To implement such an optimization it is recommended to follow two steps:

1. Add a test case for the pattern in ``test/testdata/linalg_ops``. To create the test case it is possible to use as reference an
   existing mlir files in the same directory, look for mlir files in the ``third_party/iree`` directory, or run the compiler on
   some input model as follows:

   ```
   $ {BUILD_DIR}/third_party/iree/tools/torq-compile --compile-to=input mymodel.mlir -o mymodel_linalg.mlir
   ```

   Make sure to edit the file so that ``func.func`` and ``func.return`` operations are used instead of the ``util`` dialect variants.

2. Implement and register a new rewrite pattern in the ``LinalgToTorqHLConversionPass``.
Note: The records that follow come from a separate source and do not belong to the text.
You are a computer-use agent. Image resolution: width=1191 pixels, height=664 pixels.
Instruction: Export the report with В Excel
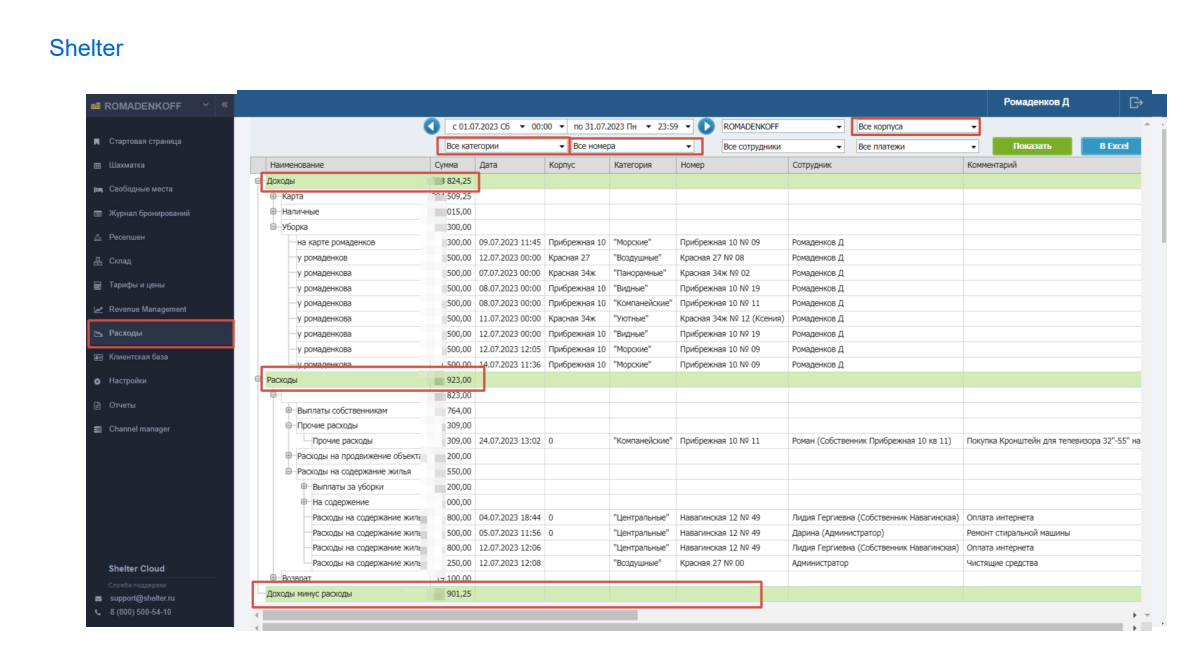pyautogui.click(x=1112, y=146)
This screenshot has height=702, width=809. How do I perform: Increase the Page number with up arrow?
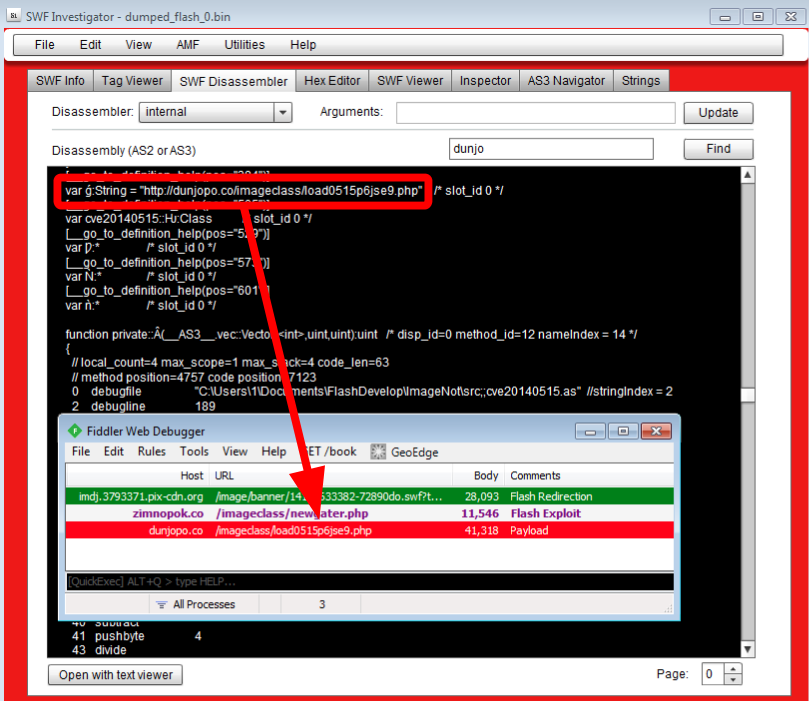click(734, 669)
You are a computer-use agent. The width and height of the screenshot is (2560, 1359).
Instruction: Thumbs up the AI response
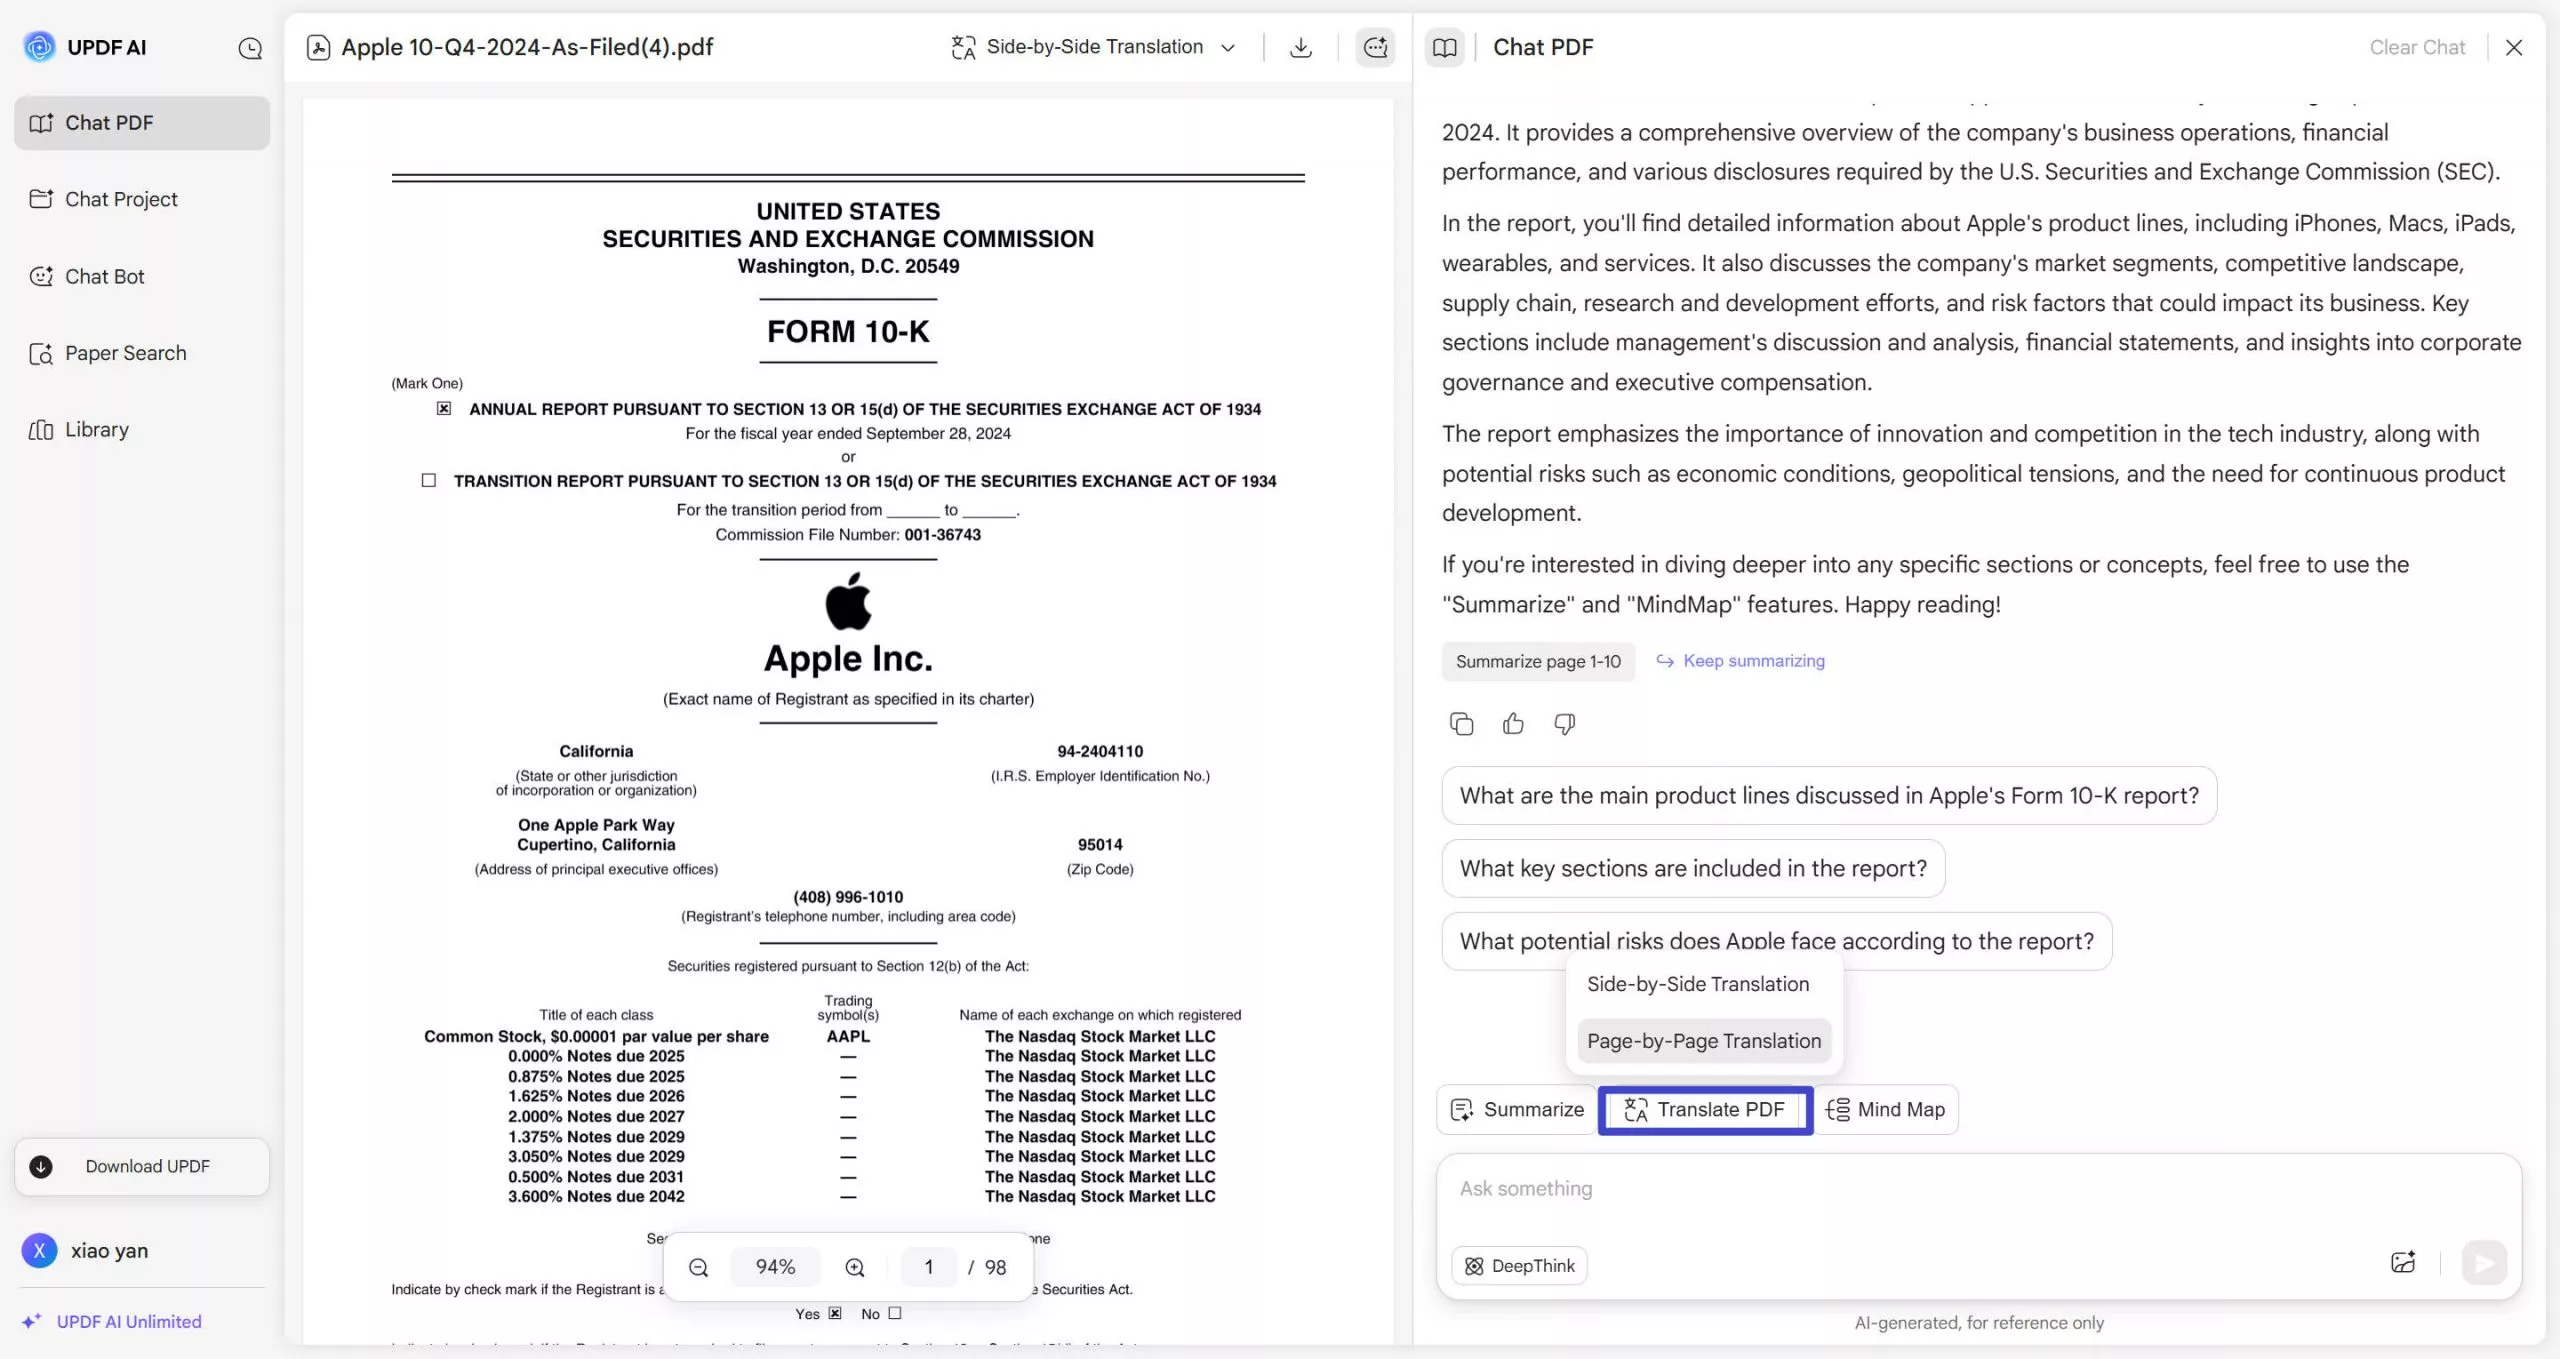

   1. Implement a new class in ``compiler/torq/Conversions/LinalgToTorqHL/Patterns.cpp``

      ```{c++}
      // this pattern triggers when a linalg::SomeOp is found in the IR
      struct MyOptimizationPattern : public OpRewritePattern<linalg::SomeOp> {

         MyOptimizationPattern(MLIRContext *context)
            : OpRewritePattern<linalg::SomeOp>(context, /*benefit=*/0) {
            setDebugName("MyOptimizationPattern");
         }

         LogicalResult matchAndRewrite(linalg::SomeOp op, PatternRewriter &rewriter) const override {

            if (op.getSomeProperty() != SOME_VALUE) {
               return rewriter.notifyMatchFailure(op, "Some property must be SOME_VALUE");
            }

            rewriter.replaceOpWithNewOp<torq_hl::SomeOp>(op, ...);

            return success();
         }
      };
      ```

   2. Register the class in the ``populateLinalgToTorqHLPrePatterns`` function in the same file:

      ```{c++}
      patterns.insert<MyOptimizationPattern>(context);
      ```

More information on how pattern rewriting works can be found in the [MLIR documentation](https://mlir.llvm.org/docs/PatternRewriter/).
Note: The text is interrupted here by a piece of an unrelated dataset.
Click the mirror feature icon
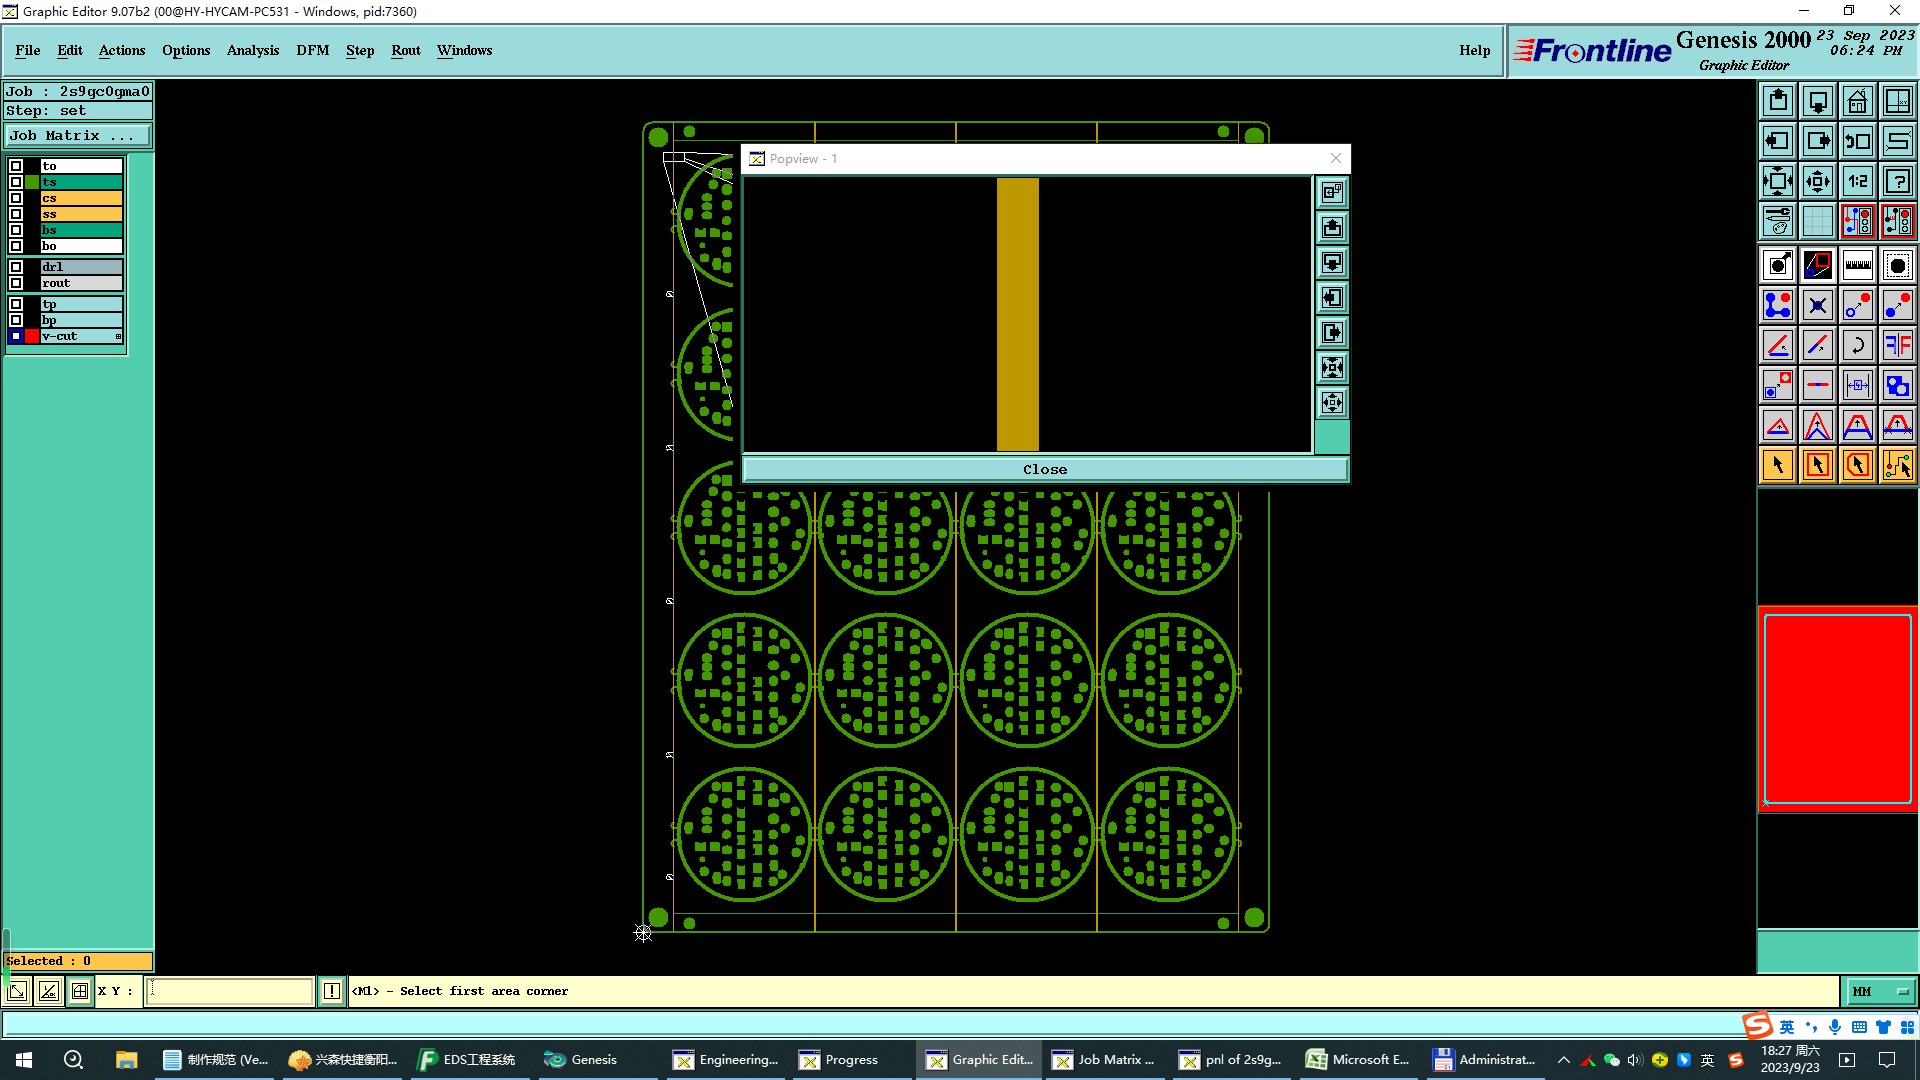The image size is (1920, 1080). [x=1897, y=345]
To test the pattern in isolation use the following command:

```
$ {BUILD_DIR}/third_party/iree/tools/iree-opt \
   --pass-pipeline='builtin.module(func.func(torq-linalg-to-torqhl-pre-conversion{enable-patterns=MyOptimizationPattern}))' \
   --debug-only=dialect-conversion \
   mytest.mlir
```

The command executes the conversion on the input test mlir file and prints on stdout the logs
of the pattern application process and the resulting mlir after application.
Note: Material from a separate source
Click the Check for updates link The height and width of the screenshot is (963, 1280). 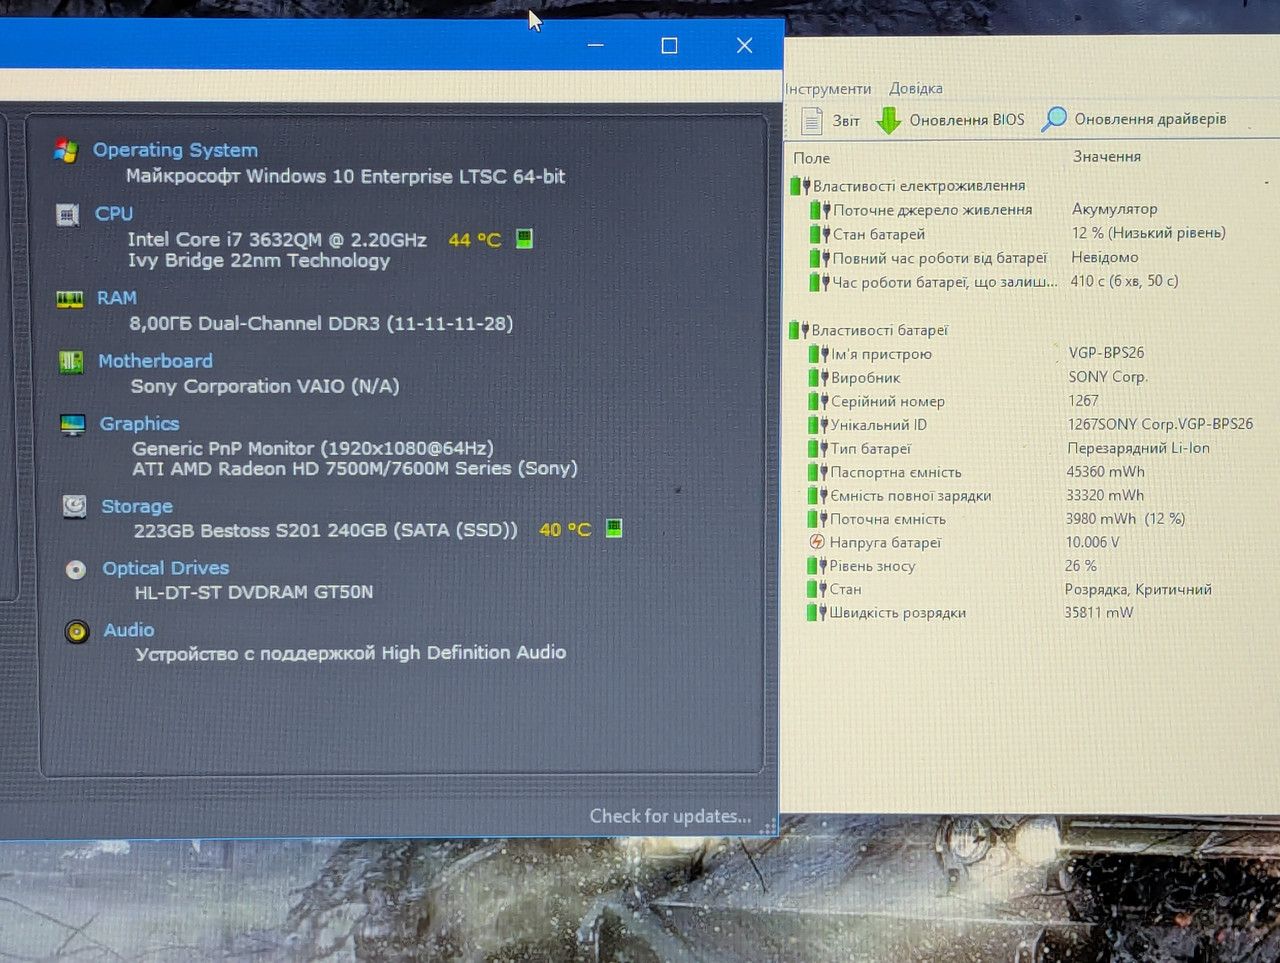pos(670,816)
Notice that in the same optimization pass other patterns may apply before and after the new pattern. To debug
the overall pattern application process that happens concurrently use the following command line:

```
$ {BUILD_DIR}/third_party/iree/tools/iree-opt \
   --pass-pipeline='builtin.module(func.func(torq-linalg-to-torqhl-pre-conversion))' \
   --debug-only=dialect-conversion \
   mytest.mlir
```

To dump the state of the IR at the moment the pattern is applied use the following code at the beginning
of the ``matchAndRewrite`` function:

```{c++}
op->getParentOp()->dump();
```

The debug log will show the order in which patterns are applied. To change the order in which patterns
that match the same operation should be applied you can change the ``benefit`` argument of the constructor.

The compiler will further process the output of this pass with other passes. To test the pattern within 
the whole compiler pipeline use the following command:

```
$ rm -rf tmp/ir && mkdir -p tmp/ir && pytest tests/test_linalg.py -k "test_with_torq[mytest.mlir]" -s \
   --extra-torq-compiler-options="--mlir-print-ir-before=torq-linalg-to-torqhl-pre-conversion --mlir-print-ir-after=torq-linalg-to-torqhl-pre-conversion --mlir-print-ir-tree-dir=$(pwd)/tmp/ir"
```

The compiler will create in ``tmp/ir`` two dump files, one before and one after applying the conversion.